In May, we announced plans to acquire Reassure America Life Insurance Company (REALIC), a traditional US life business which is expected to deliver increased profit and cash and improve the diversification of Jackson’s earnings. As a result of the acquisition, Jackson’s net remittance objective for 2013 was increased from £200 million to £260 million.
‘In the UK… we have a clear focus on writing profitable new business combined with sustainable cash generation and capital preservation.’
2013 financial objectives
- Deliver £350 million of net cash remittance to the Group
In the UK, Prudential competes selectively to help Britain’s ageing population convert their accumulated wealth into retirement income. We have a clear focus on writing profitable new business combined with sustainable cash generation and capital preservation. We concentrate on areas in which we have a clear competitive advantage, namely individual annuities and with-profits products, where we continue to be market leaders with a highly selective presence in the bulk annuity market.
Our performance over the first half of 2012 has been resilient, with an increase in new business profit to £152 million (2011: £146 million). We completed a single large bulk annuity deal that contributed £23 million to this figure. Our retail business delivered APE sales of £385 million (2011: £381 million) as an increase in sales of individual annuities and with-profits bonds was offset by a reduction in sales of corporate pensions business, after exceptionally high volumes in the first half of 2011.
IFRS operating profit in the UK was robust at £353 million (2011: £353 million).

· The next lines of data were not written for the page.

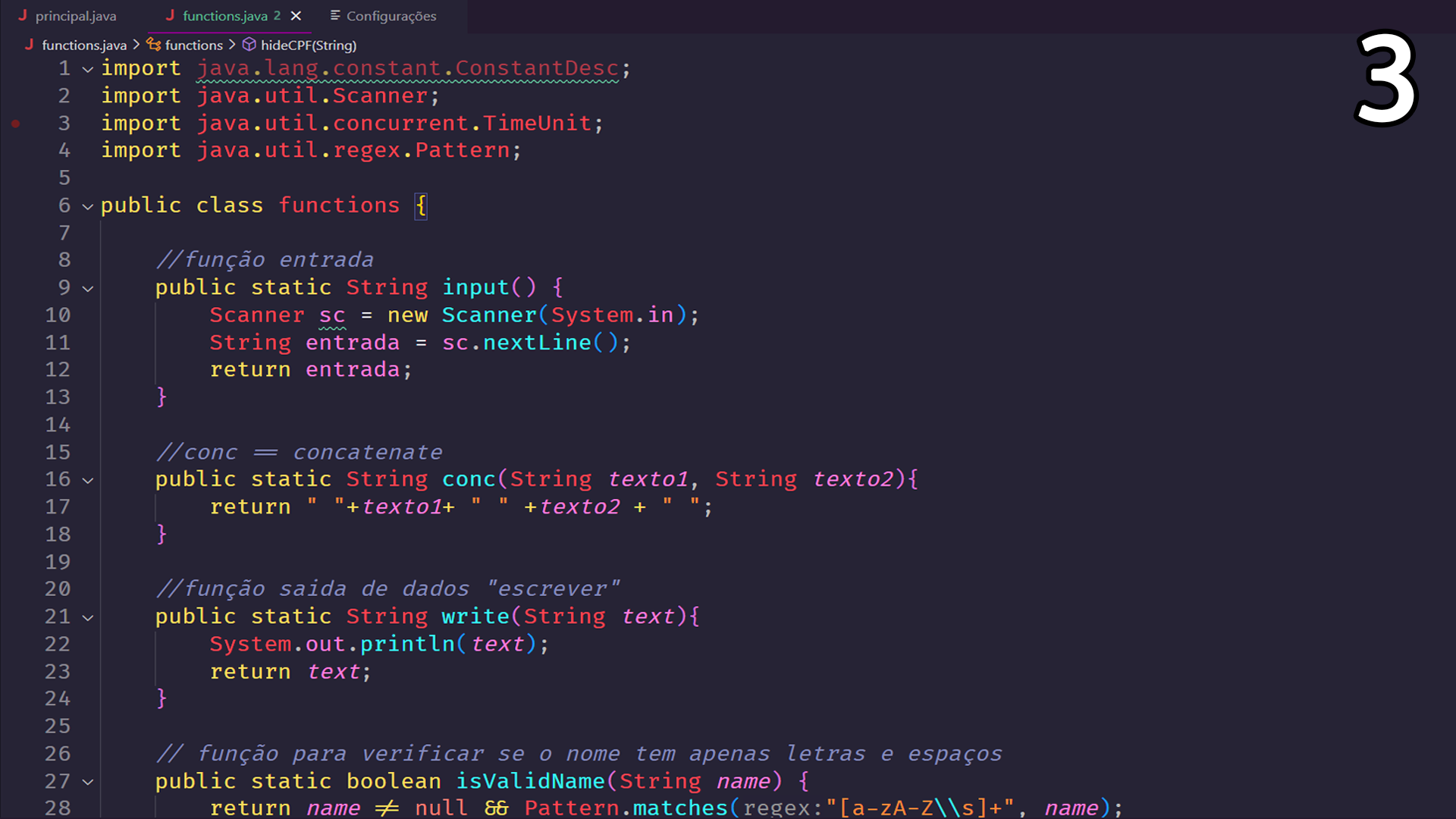Fold the functions class at line 6
1456x819 pixels.
(88, 206)
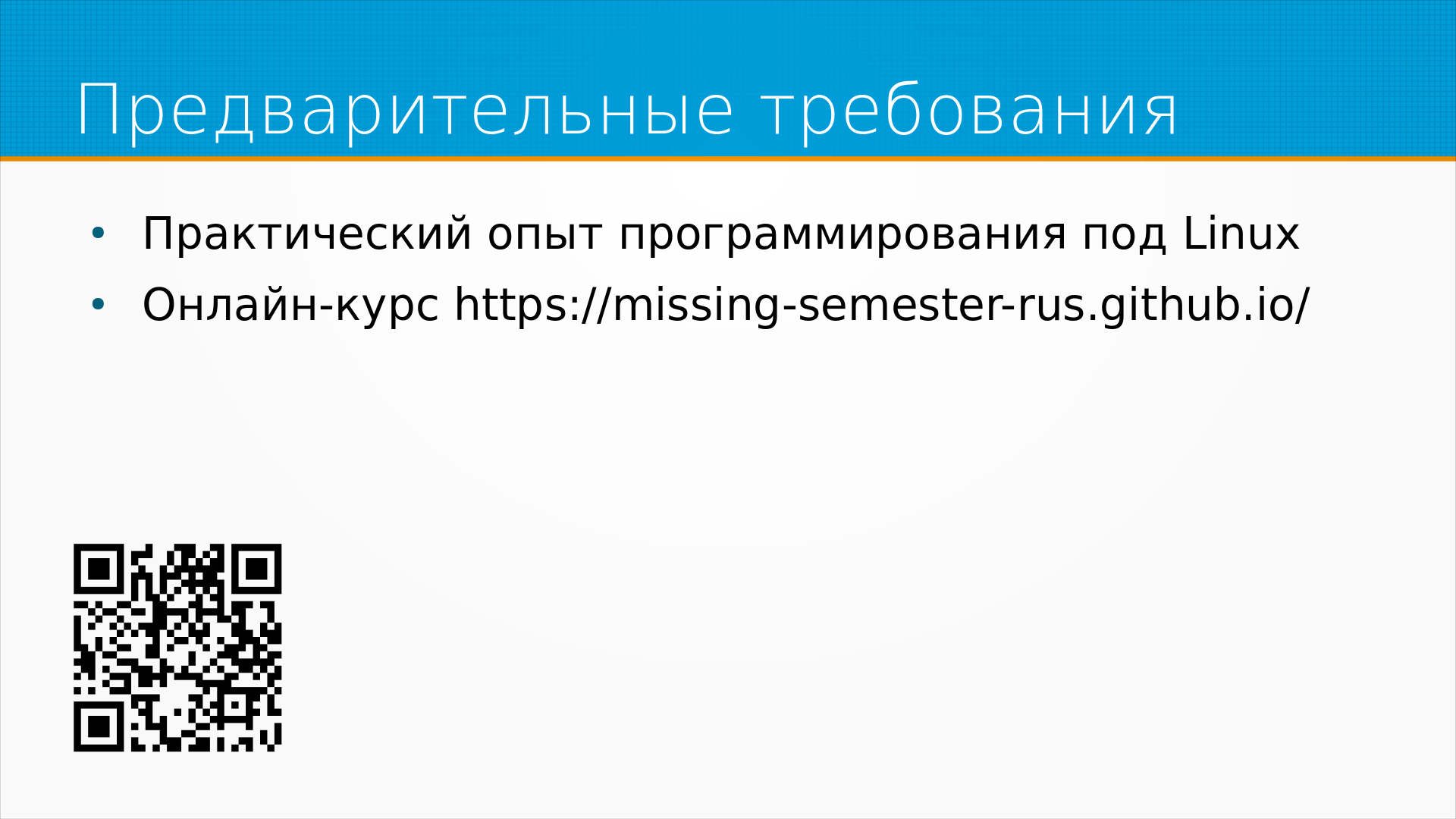Click the word "Онлайн-курс"
Viewport: 1456px width, 819px height.
[290, 306]
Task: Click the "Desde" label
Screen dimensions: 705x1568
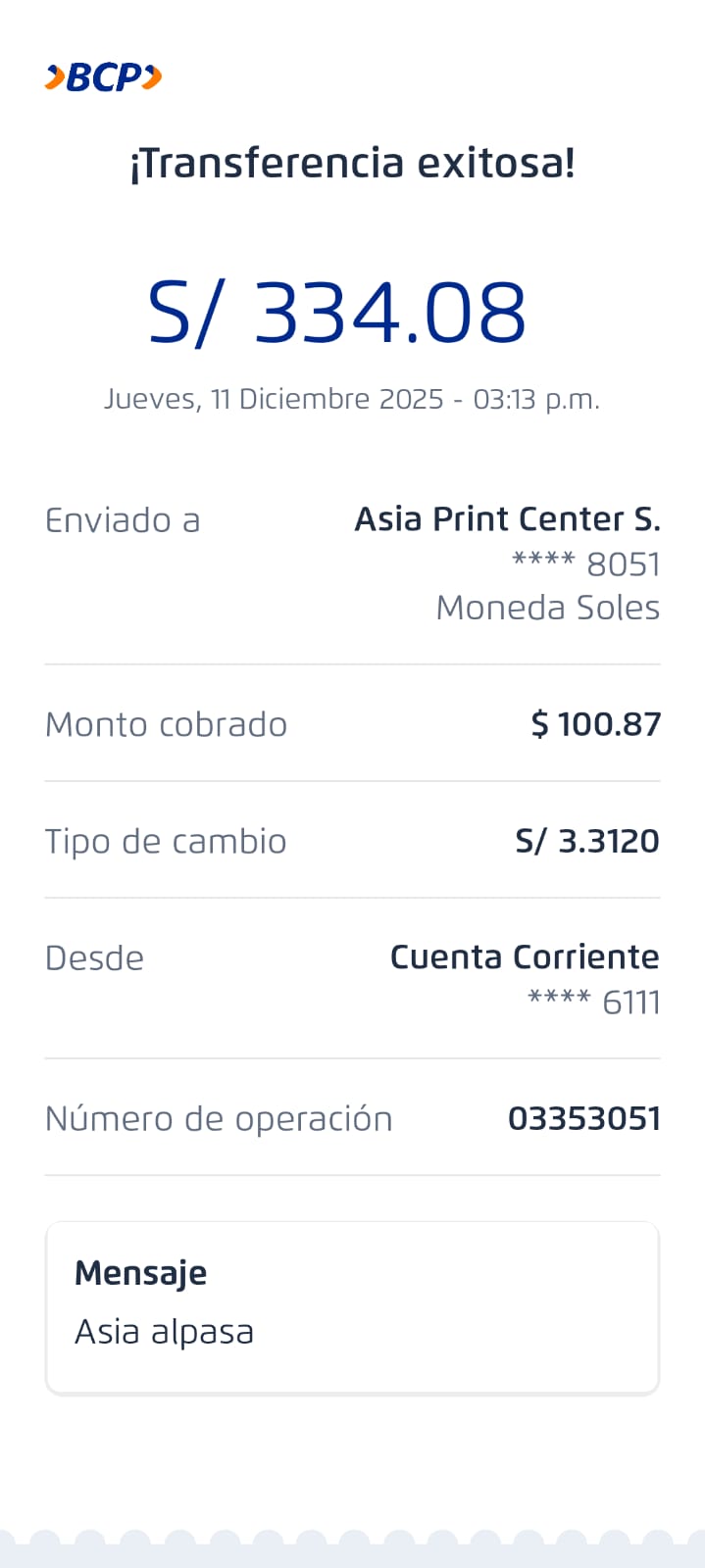Action: pyautogui.click(x=94, y=957)
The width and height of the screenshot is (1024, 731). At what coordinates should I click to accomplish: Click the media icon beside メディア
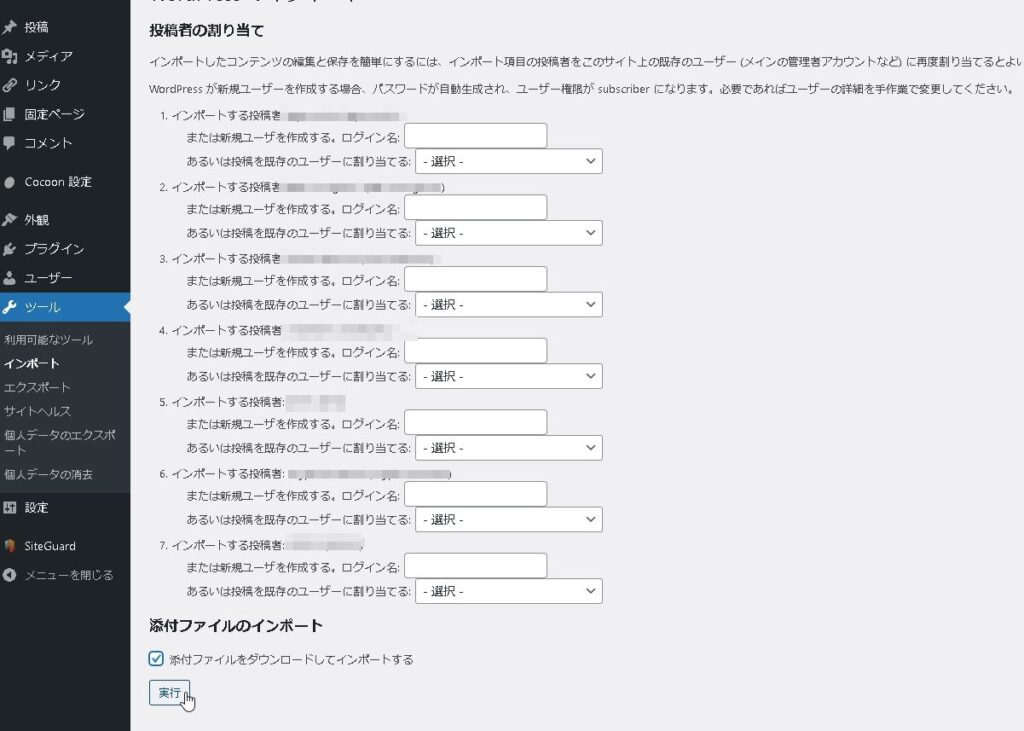coord(10,56)
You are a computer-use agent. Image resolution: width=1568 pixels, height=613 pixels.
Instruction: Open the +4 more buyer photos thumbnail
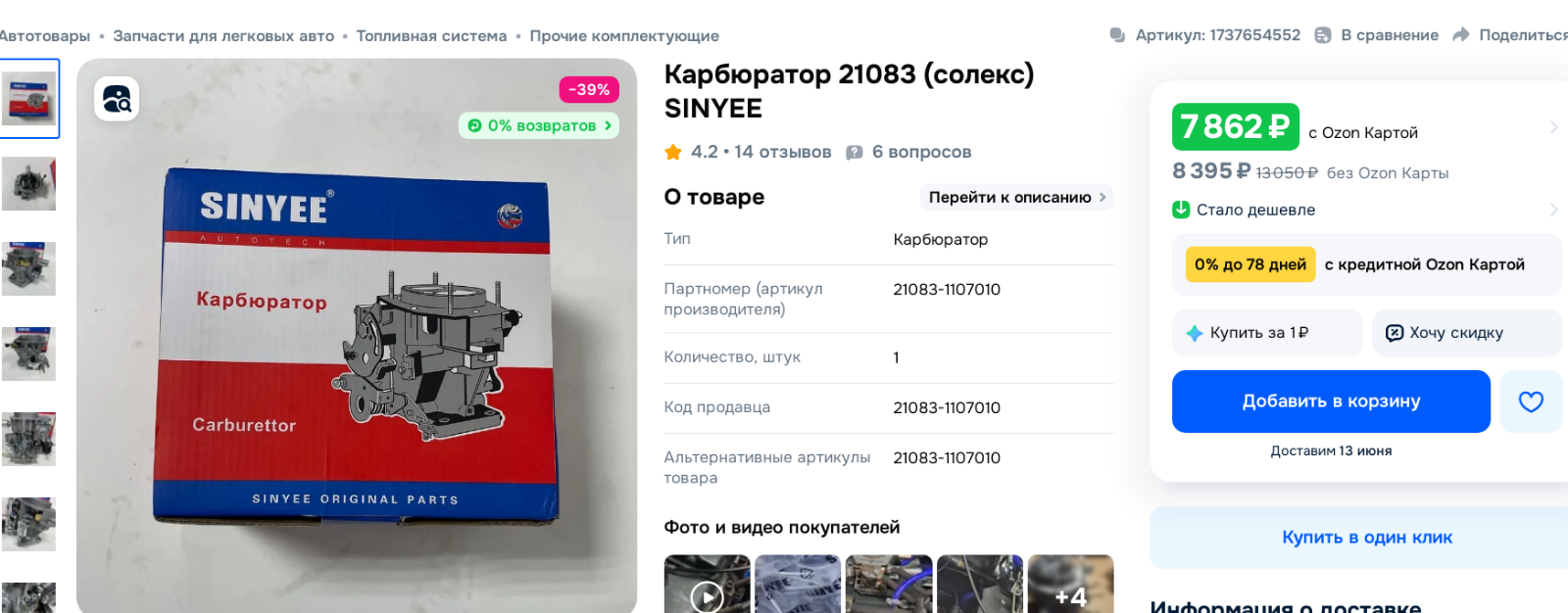[x=1071, y=585]
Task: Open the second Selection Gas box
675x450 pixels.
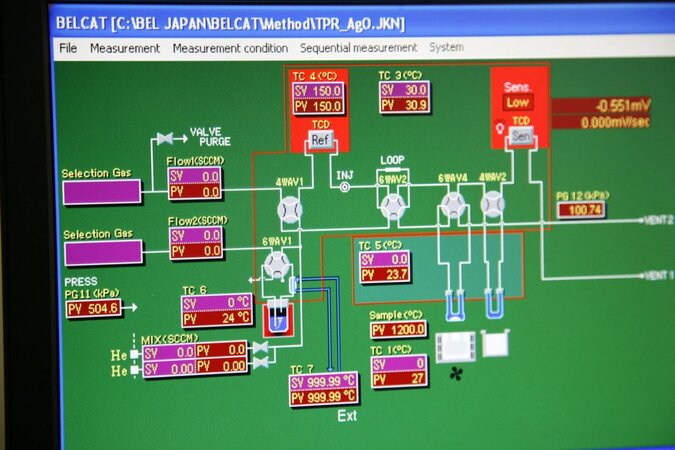Action: pos(102,252)
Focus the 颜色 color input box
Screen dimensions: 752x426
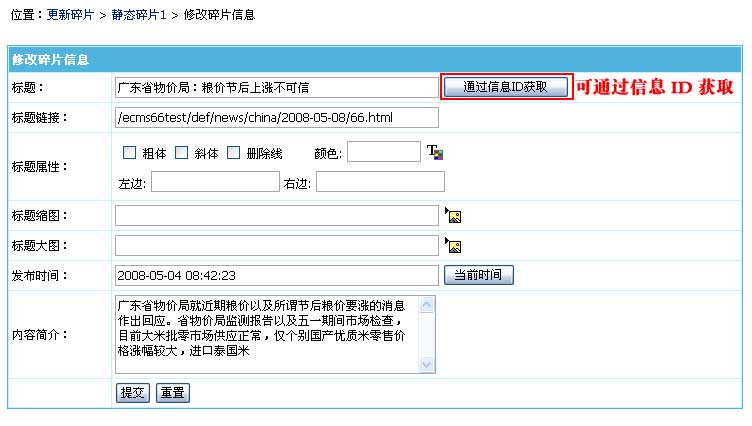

Net cash remittances were £230 million (2011: £265 million). Our inherited estate, which is in surplus by £6.1 billion (31 December 2011: £6.1 billion), continues to provide a key source of relative capital strength versus our peers.
‘M&G has continued to focus on delivering superior investment performance for our customers while maximising the strength of its distribution capabilities.’
Our asset management business, M&G, has continued to focus on delivering superior investment performance for our customers while maximising the strength of its distribution capabilities. This has allowed the business to continue to attract significant new assets during a time of high and enduring global market volatility with total retail and institutional net inflows of £4.9 billion. M&G has continued to achieve considerable success in the retail market, with net investment inflows increasing by 53 per cent to £4.3 billion (2011: £2.8 billion). Institutional net inflows increased from £0.1 billion in the first half of 2011 to £0.6 billion in 2012. Operating profit for M&G (including Prudential Capital) was £199 million, consistent with 2011.
M&G’s funds under management of £204 billion were broadly unchanged since the end of 2011, which partly reflects our decision to reduce our stake in M&G’s South African subsidiary. M&G continues to be number one for gross and net retail sales in the UK, a position it has now held for 14 consecutive quarters7, and is now ranked as the largest player in the UK retail market by funds under management8.
Eastspring, our rebranded Asia asset management business, delivered £426 million9 of net inflows in the first six months of the year and funds under management grew by 7 per cent to £53.8 billion (31 December 2011: £50.3 billion). IFRS operating profit declined to £34 million (2011: £43 million) in the first half primarily due to changes in the product mix, towards bonds and institutional business. We have also continued to invest in people and infrastructure as we build out our offshore capabilities following the launch of the new brand. We continue to be well positioned to capture the long-term profitable growth opportunities in the Asia asset management markets.